(Extracted records)
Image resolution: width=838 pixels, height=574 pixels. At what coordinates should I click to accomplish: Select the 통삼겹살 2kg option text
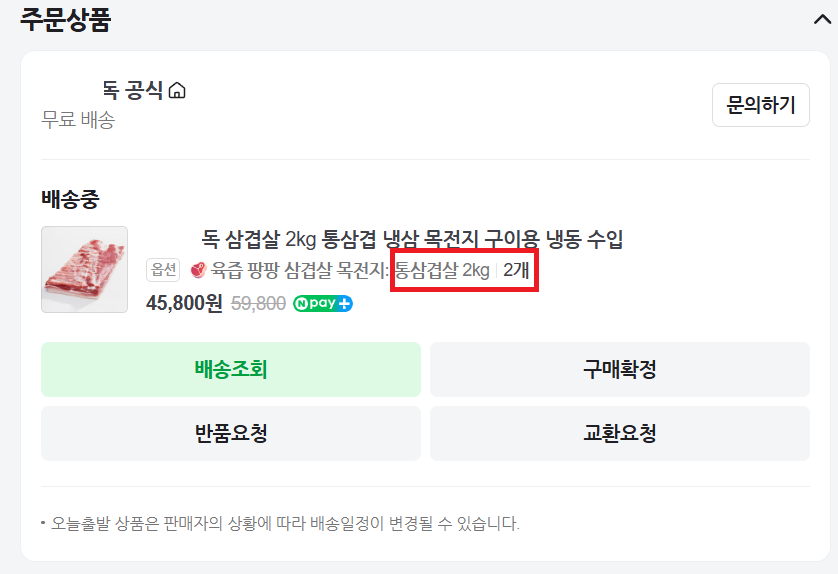pyautogui.click(x=442, y=270)
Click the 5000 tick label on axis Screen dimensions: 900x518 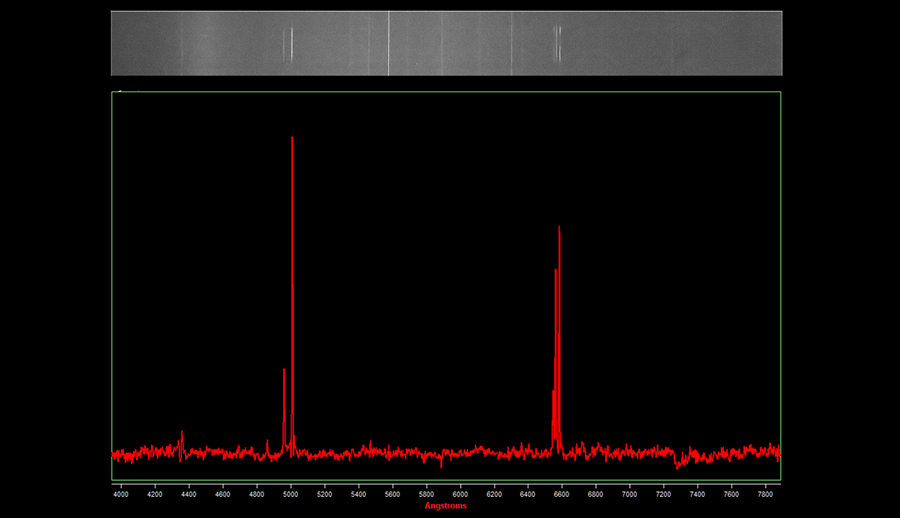291,493
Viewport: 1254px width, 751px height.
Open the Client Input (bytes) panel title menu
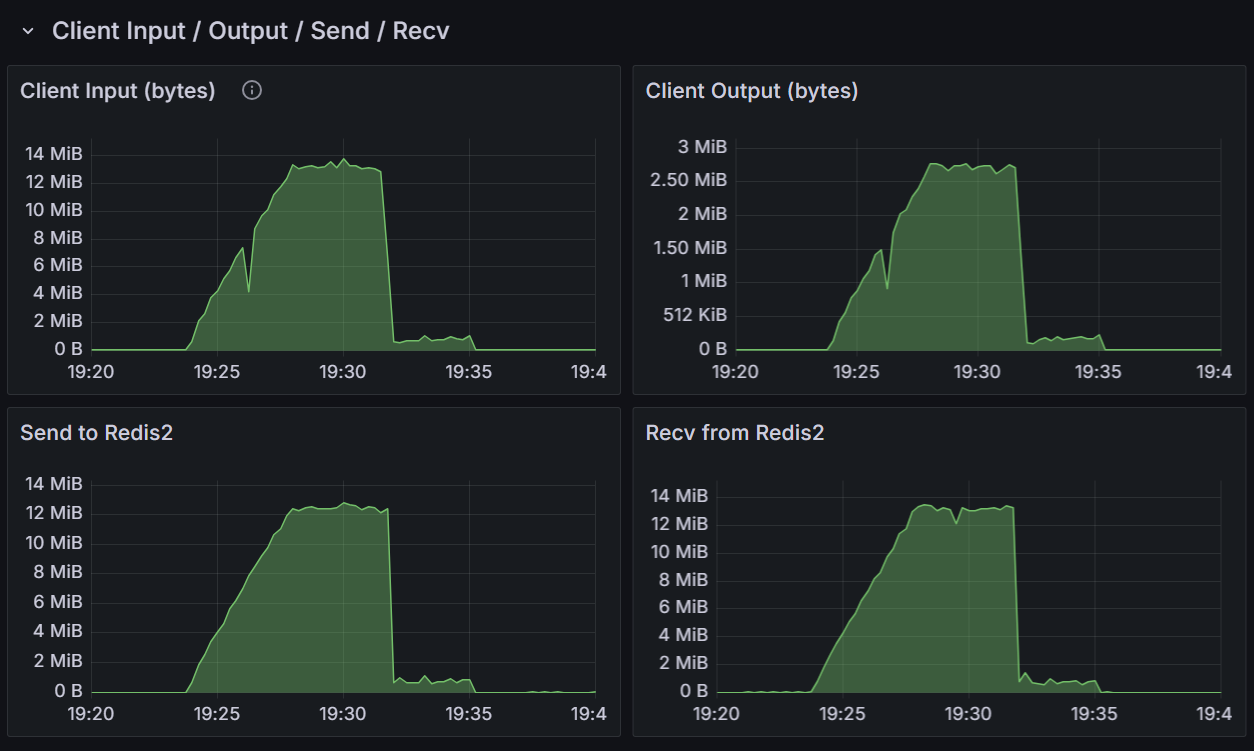118,91
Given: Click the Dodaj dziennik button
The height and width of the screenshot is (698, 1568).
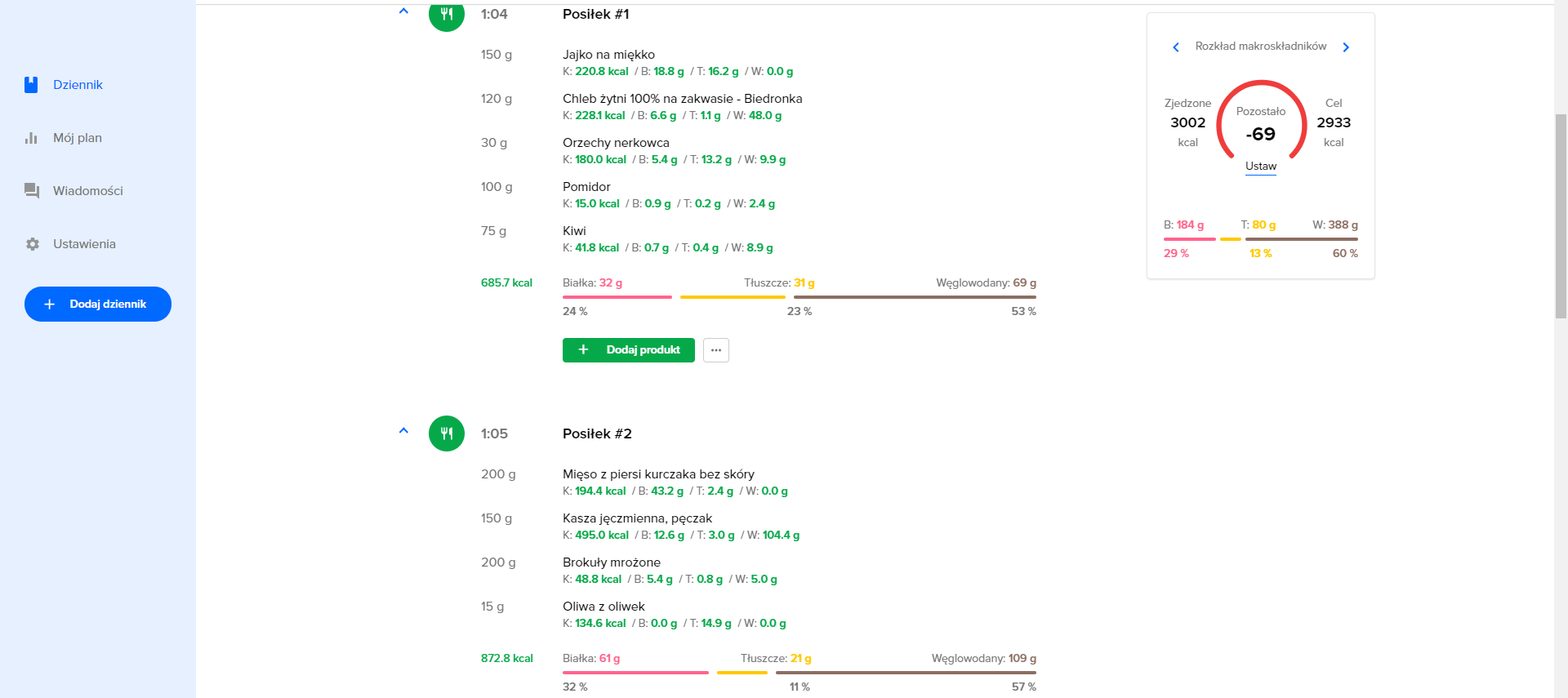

• HOW TO COMPLETE THIS TASK
Only the lines from the one containing "Given: Click the Dodaj dziennik button" through the last line of the entries belong in the answer, given again exactly. Images stay out.

• WRITTEN RESPONSE
Given: Click the Dodaj dziennik button
The height and width of the screenshot is (698, 1568).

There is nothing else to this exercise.